В данных 54 магазина и 33 семейства продуктов.                     
Временной ряд тренировочных данных с 01.01.2013 по 15.08.2017.              
Временной ряд тестовых данных для submition составляет 16 дней после последней даты тренировочных данных: с 16.08.2017 по 31.08.2017.                   
                                 
Нужно составить прогноз продаж для каждого из семейств продуктов в каждом из магазинов.     
                             
В отдельном ноутбуке проведен Feature engineering и сформированы необходимые датасеты.
                                
**Текущие датасеты**                   
1. featured_data - объединенные данные test и train с новыми признаками.
2. zero_prediction - данные тех товаров, которые не продавались в конкретном магазине с начала 2013 года, исходя из чего можно предположить, что данные товары не будут продаваться в ближайшие 16 дней.

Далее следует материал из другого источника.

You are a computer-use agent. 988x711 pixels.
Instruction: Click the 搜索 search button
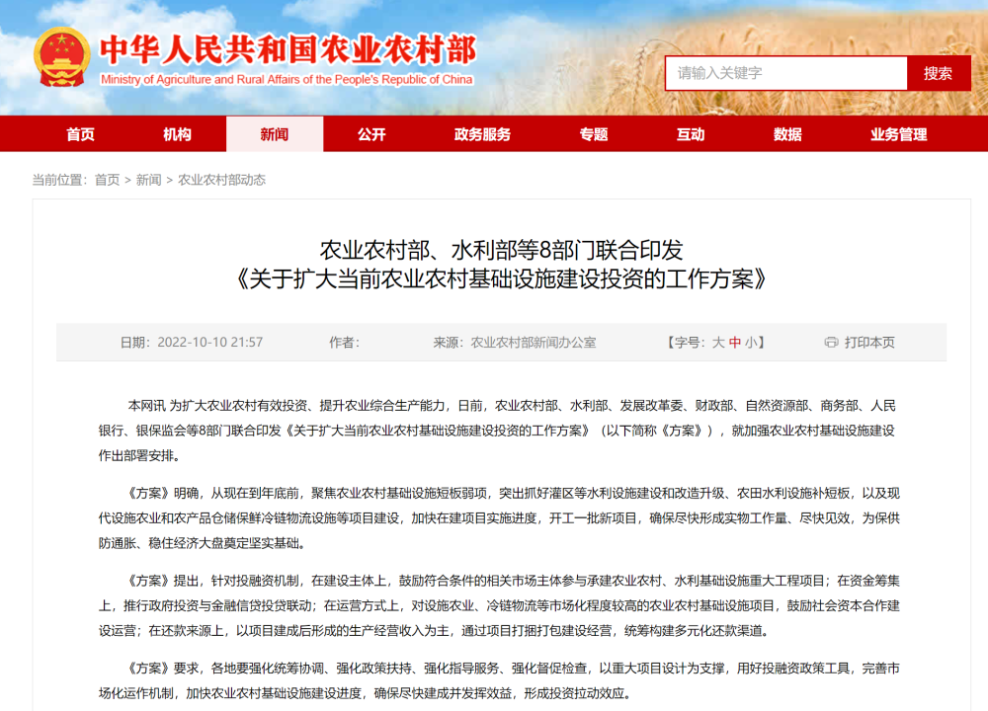tap(938, 73)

Этот датасет мы будем объединять с предсказанными данными перед отправкой в submit. 

In [196]:
import numpy as np
import pandas as pd
from tqdm.auto import tqdm
import pickle
import datetime as dt

RANDOM_SEED = 42
np.random.seed(RANDOM_SEED)
pd.set_option('display.max_columns', None)

# Import Data

In [197]:
# DATA_DIR = 'DATA/'
DATA_DIR = '../input/f-data/'

In [198]:
# Import
df = pd.read_csv(DATA_DIR + "final_featured_data.csv")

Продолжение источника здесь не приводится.